The era of vaccines has brought more failures. Public health experts failed to understand that Covid would produce variants or mislead Americans about the nature of Moderna, Pfizer and J&J vaccines. Those who took vaccines for the first time were led to believe that Covid would simply stop spreading once they were vaccinated and all pandemic-era precautions could be removed. Dr Anthony Fauci and others have told the vaccinated they can band together unmasked without any fear of Covid infecting them again. What vaccines have done remarkably well is keep people out of hospital. But they were never launched that way – on the contrary, many thought they were magic potions that would make Covid go away – and the spike in breakthrough infections in the summer and fall of 2021 still has sowed mistrust. Fauci, who once called Covid an “unvaccinated” pandemic, could no longer plausibly say that as the Omicron variant tore through highly vaccinated places like New York.

Right-wing misinformation has condemned older Americans in Republican-leaning counties. Although Trump himself was a vaccine booster because they were developed under his administration, it was Joe Biden who administered them, and Republican demagogues activated the products of Operation Warp Speed. Conspiracy theories, fueled by the right, are undermining trust in vaccines. Conservatives rushed to unproven treatments. The Delta’s killer wave in 2021 came for Republican-dominated states that mistakenly thought Covid was just a problem for liberal big cities. Rural counties have suffered greatly.

Other lessons from the pandemic don’t fit neatly into left or right narratives. Few Democrats want to remember that it was Kamala Harris, during a 2020 vice presidential debate, who said she would hesitate take a vaccine if Trump were president. Months later, she would be taking doses of the same vaccines she was foolishly attacking for political points. The right cannot recognize that fewer Americans would likely have died if Trump had never been president.

It’s also possible that vaccine adoption in America would have been more widespread had greater options been offered and effective treatments been prioritized. Moderna and Pfizer both rely on mRNA technology not traditionally used in vaccines; their novelty has spawned conspiratorial thinking, particularly on the right. With J&J’s vaccine effectively off the market – the FDA severely restricted it due to a rare clotting risk – only mRNA vaccines are widely available until Novavax’s vaccine, which uses conventional protein technology, is lit later in the summer. In retrospect, it would have been beneficial for a proven pharmaceutical giant like Pfizer to produce a conventional vaccine to appeal to a wider range of Americans.

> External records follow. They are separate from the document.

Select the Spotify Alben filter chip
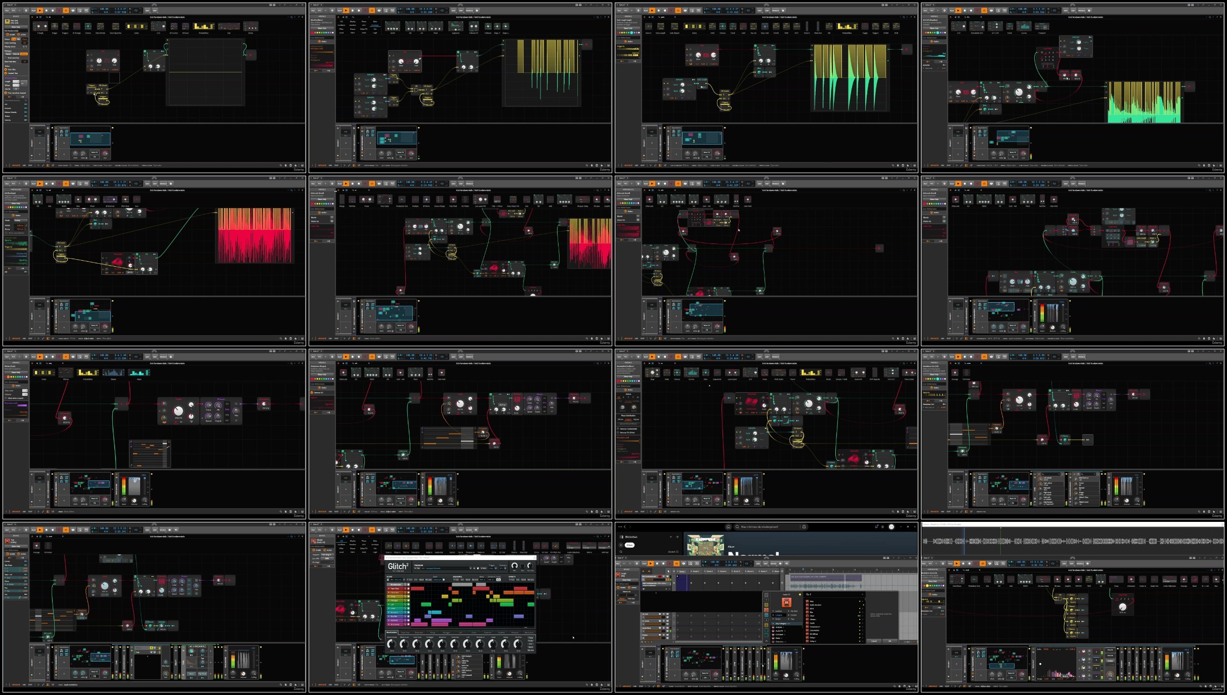click(x=629, y=545)
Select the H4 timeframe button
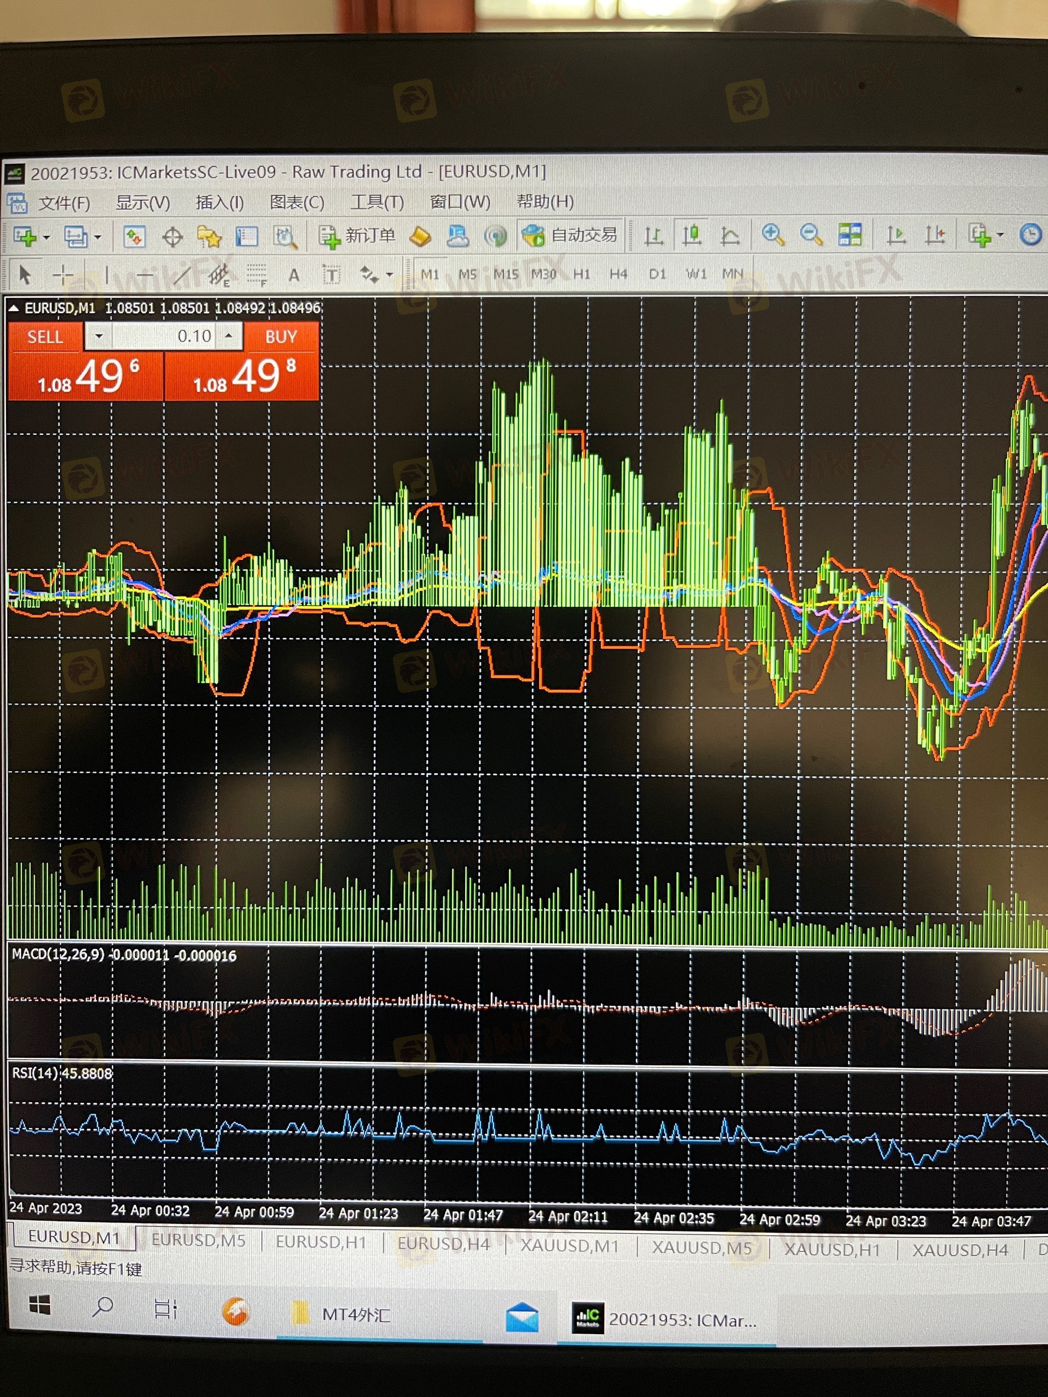 618,274
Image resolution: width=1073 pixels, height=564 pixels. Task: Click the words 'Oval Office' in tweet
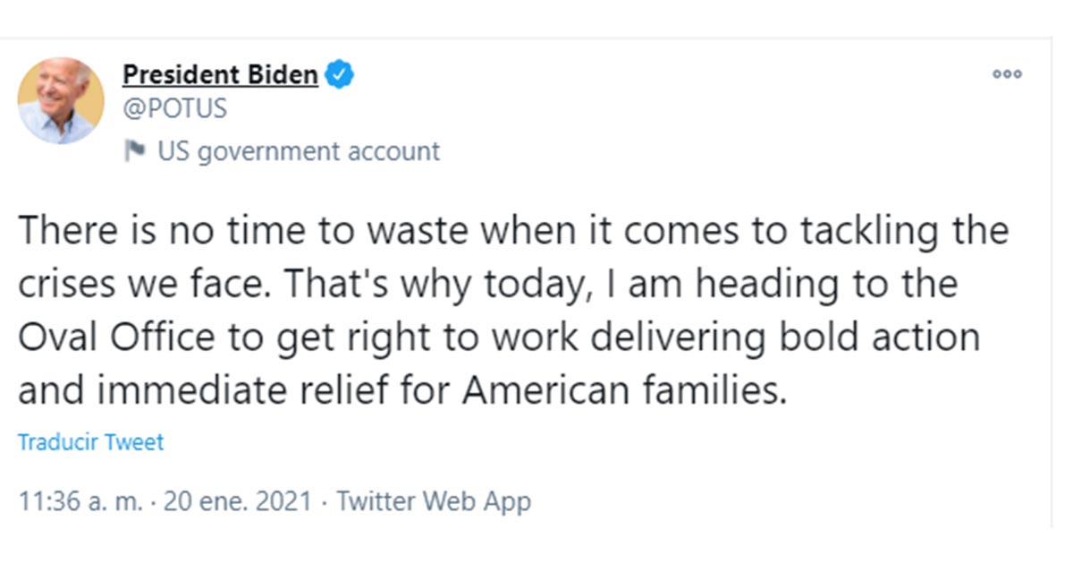(x=116, y=338)
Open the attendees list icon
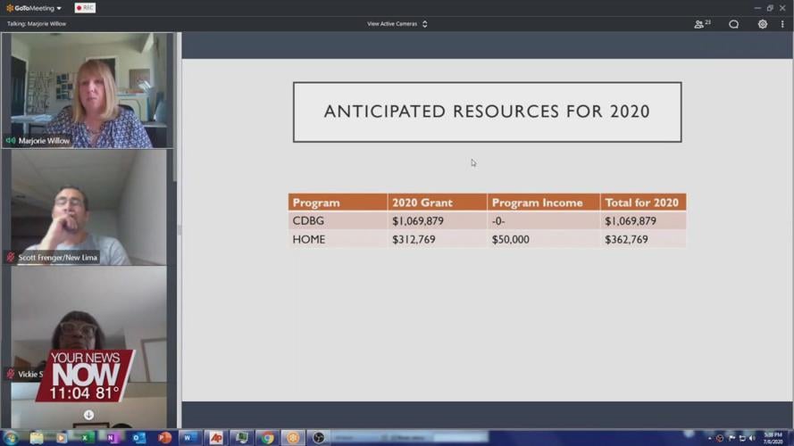The height and width of the screenshot is (446, 794). (702, 24)
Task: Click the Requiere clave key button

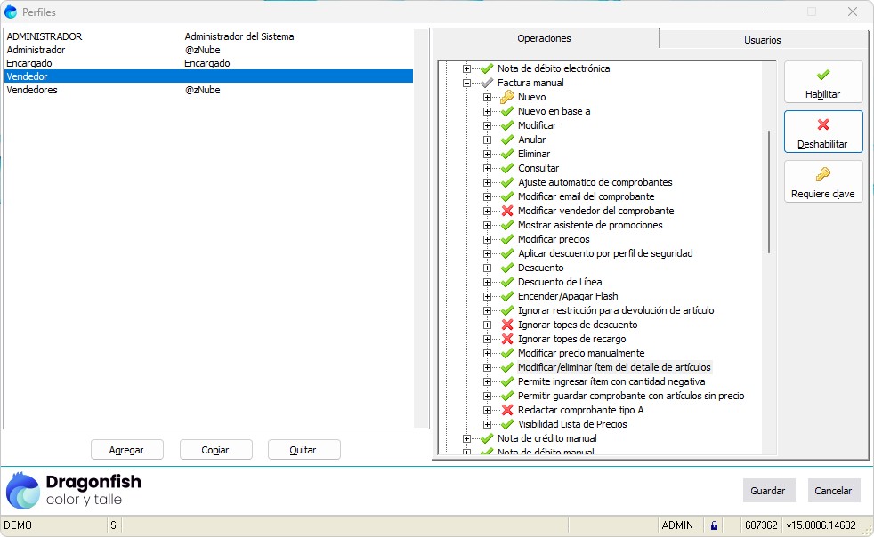Action: tap(823, 181)
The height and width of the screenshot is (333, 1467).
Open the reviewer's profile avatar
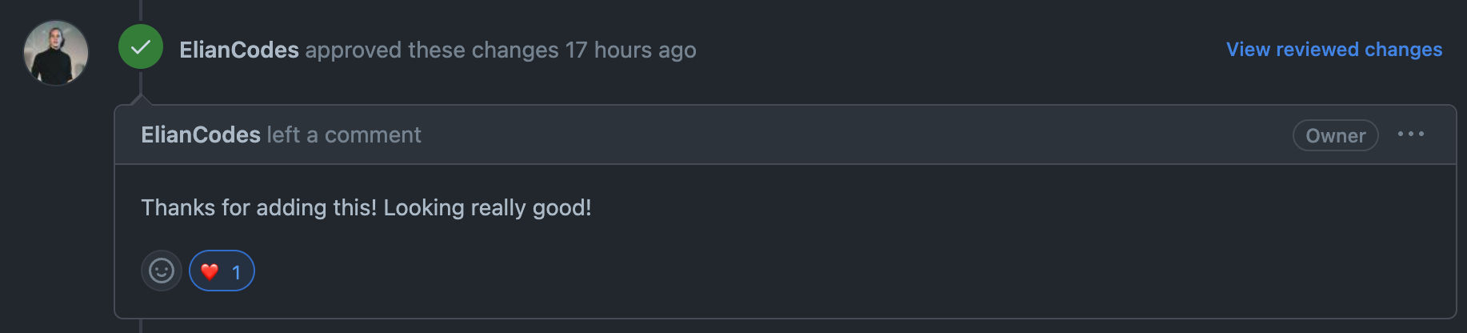click(x=56, y=53)
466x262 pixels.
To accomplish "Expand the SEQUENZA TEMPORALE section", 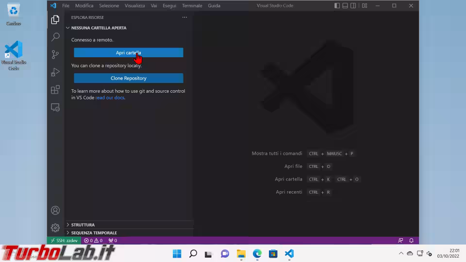I will pyautogui.click(x=94, y=233).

With new variants and inevitable future pandemics, Congress must authorize much more federal funding for good preparedness. Research must never stop – especially on medical treatments for Covid and other pandemic strains – and local health services must be properly supported. Hospital capacity needs to be increased where possible, especially in the wake of so many critical care facilities, in both small towns and big cities, filling up quickly during various waves.

A million people should never have to die from another pandemic. Not in America, a country built to do so much better.

  • Ross Barkan is a New York-based journalist. He is the author of Demolition Night, a novel, and The Prince: Andrew Cuomo, Coronavirus, and the Fall of New York.